TASK STATEMENT. Below are some records. Print exactly the lines between the one holding "Task: Click the add-person" and the one holding "You are a computer-use agent. The image", inclusive, and nothing else.

Saved entries:

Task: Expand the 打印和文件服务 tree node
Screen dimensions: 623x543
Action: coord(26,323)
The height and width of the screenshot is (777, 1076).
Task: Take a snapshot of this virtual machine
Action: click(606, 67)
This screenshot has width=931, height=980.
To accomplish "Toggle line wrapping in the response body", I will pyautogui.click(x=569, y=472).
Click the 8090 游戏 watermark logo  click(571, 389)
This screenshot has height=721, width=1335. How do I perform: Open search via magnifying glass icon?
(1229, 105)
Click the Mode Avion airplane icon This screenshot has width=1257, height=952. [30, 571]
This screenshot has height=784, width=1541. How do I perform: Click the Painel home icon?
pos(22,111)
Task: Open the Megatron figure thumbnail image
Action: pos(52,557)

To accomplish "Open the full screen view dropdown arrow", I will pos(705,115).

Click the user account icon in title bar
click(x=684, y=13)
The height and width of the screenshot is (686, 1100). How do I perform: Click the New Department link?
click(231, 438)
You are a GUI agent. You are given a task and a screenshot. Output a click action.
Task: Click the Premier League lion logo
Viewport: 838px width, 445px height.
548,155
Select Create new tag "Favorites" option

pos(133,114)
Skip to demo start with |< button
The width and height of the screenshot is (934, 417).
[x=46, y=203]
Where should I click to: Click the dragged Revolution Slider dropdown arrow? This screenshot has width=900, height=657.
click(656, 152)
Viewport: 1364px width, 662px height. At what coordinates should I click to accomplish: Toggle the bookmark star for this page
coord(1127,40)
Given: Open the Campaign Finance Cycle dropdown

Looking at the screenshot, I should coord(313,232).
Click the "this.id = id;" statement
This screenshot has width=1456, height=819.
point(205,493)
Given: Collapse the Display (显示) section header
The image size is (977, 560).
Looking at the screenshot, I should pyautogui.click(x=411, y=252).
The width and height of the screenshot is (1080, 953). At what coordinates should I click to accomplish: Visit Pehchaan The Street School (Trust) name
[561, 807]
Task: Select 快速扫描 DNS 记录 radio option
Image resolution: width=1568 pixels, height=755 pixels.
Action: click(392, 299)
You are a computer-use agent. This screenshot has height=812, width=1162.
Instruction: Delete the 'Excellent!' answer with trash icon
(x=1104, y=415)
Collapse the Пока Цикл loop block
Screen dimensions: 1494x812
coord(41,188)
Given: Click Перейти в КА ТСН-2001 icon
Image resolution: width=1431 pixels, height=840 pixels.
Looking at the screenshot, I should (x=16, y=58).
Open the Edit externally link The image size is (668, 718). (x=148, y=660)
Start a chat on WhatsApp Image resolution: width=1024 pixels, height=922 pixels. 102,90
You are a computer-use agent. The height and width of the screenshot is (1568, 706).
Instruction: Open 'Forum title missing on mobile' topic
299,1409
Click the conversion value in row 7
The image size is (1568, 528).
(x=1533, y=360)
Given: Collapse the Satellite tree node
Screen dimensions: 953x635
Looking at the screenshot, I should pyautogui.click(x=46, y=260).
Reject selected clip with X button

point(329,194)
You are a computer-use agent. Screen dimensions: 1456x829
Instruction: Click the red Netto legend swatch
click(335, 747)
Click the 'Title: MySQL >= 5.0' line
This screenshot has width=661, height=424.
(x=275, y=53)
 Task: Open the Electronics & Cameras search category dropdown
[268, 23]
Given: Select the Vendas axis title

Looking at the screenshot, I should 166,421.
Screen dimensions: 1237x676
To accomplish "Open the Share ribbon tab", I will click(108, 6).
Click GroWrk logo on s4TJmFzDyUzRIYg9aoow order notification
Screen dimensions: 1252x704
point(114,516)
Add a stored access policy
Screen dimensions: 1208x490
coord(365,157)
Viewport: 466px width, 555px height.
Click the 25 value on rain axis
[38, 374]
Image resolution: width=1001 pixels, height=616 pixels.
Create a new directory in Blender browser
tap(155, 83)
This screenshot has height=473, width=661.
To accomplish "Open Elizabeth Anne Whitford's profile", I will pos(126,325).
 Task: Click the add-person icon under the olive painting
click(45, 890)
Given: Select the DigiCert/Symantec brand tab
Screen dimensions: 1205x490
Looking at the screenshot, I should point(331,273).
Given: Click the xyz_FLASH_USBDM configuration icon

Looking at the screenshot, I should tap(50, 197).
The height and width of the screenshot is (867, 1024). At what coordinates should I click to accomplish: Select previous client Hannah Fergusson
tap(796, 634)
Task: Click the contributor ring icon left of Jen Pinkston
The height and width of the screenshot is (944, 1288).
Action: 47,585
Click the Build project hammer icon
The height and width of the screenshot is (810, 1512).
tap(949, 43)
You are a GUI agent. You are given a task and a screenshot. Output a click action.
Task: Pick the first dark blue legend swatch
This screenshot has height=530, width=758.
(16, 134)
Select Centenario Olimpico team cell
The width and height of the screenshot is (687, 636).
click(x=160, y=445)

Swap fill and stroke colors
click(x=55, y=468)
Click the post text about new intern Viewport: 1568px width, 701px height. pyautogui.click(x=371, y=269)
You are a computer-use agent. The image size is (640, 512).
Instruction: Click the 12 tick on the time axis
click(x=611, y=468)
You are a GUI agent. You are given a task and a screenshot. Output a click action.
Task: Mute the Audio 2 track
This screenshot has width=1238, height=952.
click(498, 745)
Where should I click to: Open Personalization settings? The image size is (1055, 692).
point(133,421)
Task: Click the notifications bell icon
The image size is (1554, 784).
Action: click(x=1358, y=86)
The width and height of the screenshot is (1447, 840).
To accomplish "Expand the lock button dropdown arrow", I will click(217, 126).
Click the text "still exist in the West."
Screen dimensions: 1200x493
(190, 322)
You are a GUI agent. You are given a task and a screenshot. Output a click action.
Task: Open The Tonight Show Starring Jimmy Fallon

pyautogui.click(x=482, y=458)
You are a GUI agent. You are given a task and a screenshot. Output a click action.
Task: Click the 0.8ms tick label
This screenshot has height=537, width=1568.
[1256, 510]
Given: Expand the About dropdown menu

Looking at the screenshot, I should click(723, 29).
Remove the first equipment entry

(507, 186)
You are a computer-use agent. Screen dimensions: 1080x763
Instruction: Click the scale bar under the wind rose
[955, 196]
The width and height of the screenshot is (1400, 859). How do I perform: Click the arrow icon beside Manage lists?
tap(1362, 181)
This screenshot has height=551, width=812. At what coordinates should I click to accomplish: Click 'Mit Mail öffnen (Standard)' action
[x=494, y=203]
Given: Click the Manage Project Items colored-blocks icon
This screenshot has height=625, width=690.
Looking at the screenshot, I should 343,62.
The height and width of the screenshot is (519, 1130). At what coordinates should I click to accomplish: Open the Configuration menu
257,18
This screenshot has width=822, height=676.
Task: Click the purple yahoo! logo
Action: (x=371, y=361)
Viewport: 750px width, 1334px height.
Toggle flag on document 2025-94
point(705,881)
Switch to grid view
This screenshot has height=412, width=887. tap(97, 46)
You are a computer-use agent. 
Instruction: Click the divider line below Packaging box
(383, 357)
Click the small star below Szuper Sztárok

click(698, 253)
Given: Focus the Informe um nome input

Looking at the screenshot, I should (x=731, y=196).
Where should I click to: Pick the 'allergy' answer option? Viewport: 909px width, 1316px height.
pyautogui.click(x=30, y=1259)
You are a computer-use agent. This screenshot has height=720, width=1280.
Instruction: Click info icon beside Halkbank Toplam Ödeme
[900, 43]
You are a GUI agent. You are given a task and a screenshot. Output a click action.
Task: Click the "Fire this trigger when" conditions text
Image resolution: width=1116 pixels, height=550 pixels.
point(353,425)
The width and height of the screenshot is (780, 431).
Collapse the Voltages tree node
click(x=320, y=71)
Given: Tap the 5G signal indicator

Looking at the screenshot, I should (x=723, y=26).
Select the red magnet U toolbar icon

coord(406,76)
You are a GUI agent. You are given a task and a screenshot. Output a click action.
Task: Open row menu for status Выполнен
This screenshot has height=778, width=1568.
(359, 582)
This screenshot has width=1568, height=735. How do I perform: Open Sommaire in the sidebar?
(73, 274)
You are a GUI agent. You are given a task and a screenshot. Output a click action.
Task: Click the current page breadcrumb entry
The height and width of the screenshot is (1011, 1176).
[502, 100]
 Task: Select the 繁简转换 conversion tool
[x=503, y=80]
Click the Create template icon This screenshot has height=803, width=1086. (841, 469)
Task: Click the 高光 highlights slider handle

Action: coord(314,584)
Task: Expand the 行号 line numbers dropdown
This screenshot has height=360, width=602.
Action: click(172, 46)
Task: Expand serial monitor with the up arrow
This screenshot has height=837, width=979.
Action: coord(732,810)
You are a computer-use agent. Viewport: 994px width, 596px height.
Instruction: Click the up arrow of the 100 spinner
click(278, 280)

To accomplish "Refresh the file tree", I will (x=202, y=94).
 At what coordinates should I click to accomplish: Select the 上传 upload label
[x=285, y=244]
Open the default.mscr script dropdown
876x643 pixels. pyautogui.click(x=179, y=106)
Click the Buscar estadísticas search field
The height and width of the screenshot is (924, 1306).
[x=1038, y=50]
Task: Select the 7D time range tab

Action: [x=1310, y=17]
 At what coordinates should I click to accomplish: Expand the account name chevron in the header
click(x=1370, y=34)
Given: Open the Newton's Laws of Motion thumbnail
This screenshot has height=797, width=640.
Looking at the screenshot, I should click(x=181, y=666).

RESPONSE.
 Task: Click the add-person icon under the olive painting
click(45, 890)
Given: Select the DigiCert/Symantec brand tab
Screen dimensions: 1205x490
Looking at the screenshot, I should point(331,273).
Given: Click the xyz_FLASH_USBDM configuration icon

Looking at the screenshot, I should tap(50, 197).
The height and width of the screenshot is (867, 1024). At what coordinates should I click to accomplish: Select previous client Hannah Fergusson
tap(796, 634)
Task: Click the contributor ring icon left of Jen Pinkston
The height and width of the screenshot is (944, 1288).
Action: 47,585
Click the Build project hammer icon
The height and width of the screenshot is (810, 1512).
tap(949, 43)
You are a GUI agent. You are given a task and a screenshot. Output a click action.
Task: Pick the first dark blue legend swatch
This screenshot has height=530, width=758.
(16, 134)
Select Centenario Olimpico team cell
The width and height of the screenshot is (687, 636).
click(x=160, y=445)

Swap fill and stroke colors
click(x=55, y=468)
Click the post text about new intern Viewport: 1568px width, 701px height. pyautogui.click(x=371, y=269)
You are a computer-use agent. The image size is (640, 512).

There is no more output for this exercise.